There are scenarios where you might want to prevent requests from automatically following redirects. For instance, you might want to manually inspect the redirect response, extract information from the redirect header (like the Location header), or handle specific redirect types differently. You can disable automatic redirects by setting the allow_redirects parameter to False in your request.

import requests

redirect_url = "http://httpbin.org/redirect-to?url=https://www.example.com"

# Disable automatic redirects
response = requests.get(redirect_url, allow_redirects=False)

print(f"Status code: {response.status_code}")
print(f"Response URL (original request): {response.url}")

if response.is_redirect:
    print(f"This was a redirect! New location: {response.headers['Location']}")
else:
    print("No redirect occurred or it was handled automatically.")

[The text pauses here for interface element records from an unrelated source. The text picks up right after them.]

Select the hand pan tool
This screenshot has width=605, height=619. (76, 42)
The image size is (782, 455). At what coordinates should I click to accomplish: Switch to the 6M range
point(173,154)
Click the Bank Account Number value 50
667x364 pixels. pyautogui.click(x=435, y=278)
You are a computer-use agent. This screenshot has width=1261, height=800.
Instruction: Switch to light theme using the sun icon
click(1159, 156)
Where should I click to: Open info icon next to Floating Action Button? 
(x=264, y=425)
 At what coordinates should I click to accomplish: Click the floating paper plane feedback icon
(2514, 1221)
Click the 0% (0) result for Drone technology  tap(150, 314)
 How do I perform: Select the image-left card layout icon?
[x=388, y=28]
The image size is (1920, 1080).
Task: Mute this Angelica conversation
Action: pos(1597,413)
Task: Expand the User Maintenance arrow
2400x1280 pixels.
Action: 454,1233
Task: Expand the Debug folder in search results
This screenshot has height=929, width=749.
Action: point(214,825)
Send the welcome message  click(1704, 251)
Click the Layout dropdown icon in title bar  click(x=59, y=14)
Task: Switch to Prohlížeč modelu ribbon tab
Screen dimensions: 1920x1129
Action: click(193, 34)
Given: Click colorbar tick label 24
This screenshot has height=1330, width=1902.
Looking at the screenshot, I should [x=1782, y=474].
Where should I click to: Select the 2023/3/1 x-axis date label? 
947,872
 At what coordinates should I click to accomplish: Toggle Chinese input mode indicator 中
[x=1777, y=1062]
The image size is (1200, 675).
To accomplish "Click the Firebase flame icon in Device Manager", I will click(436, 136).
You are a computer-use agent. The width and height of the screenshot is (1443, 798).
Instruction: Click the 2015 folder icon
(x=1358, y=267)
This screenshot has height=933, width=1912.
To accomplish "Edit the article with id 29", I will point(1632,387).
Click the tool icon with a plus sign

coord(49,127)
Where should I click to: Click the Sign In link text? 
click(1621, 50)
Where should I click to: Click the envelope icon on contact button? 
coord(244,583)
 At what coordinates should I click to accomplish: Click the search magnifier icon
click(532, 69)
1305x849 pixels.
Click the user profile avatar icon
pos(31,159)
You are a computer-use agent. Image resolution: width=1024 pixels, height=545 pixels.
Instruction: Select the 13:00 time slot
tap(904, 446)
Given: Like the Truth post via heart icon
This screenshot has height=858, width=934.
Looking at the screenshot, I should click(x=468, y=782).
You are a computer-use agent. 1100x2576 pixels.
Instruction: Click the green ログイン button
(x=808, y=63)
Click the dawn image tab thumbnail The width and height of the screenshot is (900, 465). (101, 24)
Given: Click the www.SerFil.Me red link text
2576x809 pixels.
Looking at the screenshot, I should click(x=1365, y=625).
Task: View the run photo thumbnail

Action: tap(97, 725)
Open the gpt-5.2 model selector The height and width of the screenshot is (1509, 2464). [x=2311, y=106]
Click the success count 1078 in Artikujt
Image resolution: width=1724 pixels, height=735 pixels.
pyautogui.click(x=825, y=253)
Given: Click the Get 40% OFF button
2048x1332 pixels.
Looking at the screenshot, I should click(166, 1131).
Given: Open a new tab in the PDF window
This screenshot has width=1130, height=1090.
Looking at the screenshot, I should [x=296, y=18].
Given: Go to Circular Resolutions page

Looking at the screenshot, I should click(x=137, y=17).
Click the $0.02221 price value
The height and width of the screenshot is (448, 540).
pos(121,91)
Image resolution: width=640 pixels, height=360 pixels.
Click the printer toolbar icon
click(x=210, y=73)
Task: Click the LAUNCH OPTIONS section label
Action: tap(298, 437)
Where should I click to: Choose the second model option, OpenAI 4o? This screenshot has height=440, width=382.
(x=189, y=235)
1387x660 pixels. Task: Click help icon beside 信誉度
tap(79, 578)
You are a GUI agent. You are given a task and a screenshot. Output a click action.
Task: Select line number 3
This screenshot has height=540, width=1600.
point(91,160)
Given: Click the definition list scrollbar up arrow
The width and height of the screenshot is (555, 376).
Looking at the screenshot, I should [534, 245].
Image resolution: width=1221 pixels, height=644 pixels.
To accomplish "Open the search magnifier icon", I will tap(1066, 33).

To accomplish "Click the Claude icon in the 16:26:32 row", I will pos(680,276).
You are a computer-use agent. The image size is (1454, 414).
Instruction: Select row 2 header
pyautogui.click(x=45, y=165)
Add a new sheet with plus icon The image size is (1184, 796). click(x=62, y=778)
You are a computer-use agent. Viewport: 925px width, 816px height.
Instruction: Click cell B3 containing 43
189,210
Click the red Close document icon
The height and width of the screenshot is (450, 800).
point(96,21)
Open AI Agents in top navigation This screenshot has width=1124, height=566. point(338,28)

Disabling automatic redirects to manually inspect the redirect response.

Practical Applications and Best Practices

Understanding redirect behavior is vital for robust web interactions. Here are some common use cases and best practices:

  • Web Scraping: Always check response.url to ensure you're scraping the content from the intended page, especially when dealing with shortened URLs or sites with dynamic redirects.
  • API Interactions: Some APIs might use redirects for authentication flows or resource relocation. Knowing how to handle them ensures your application follows the correct path.
  • Link Validation: When validating external links, disabling redirects can help you identify if a link immediately redirects, which might indicate an outdated or broken link.
  • Performance: While requests handles redirects efficiently, a very long redirect chain can impact performance. response.history can help identify such chains.
  • Security: Be cautious with redirects, especially when dealing with user-provided URLs, as they can be used in phishing or open redirect vulnerabilities. Always validate the Location header if you're manually processing redirects.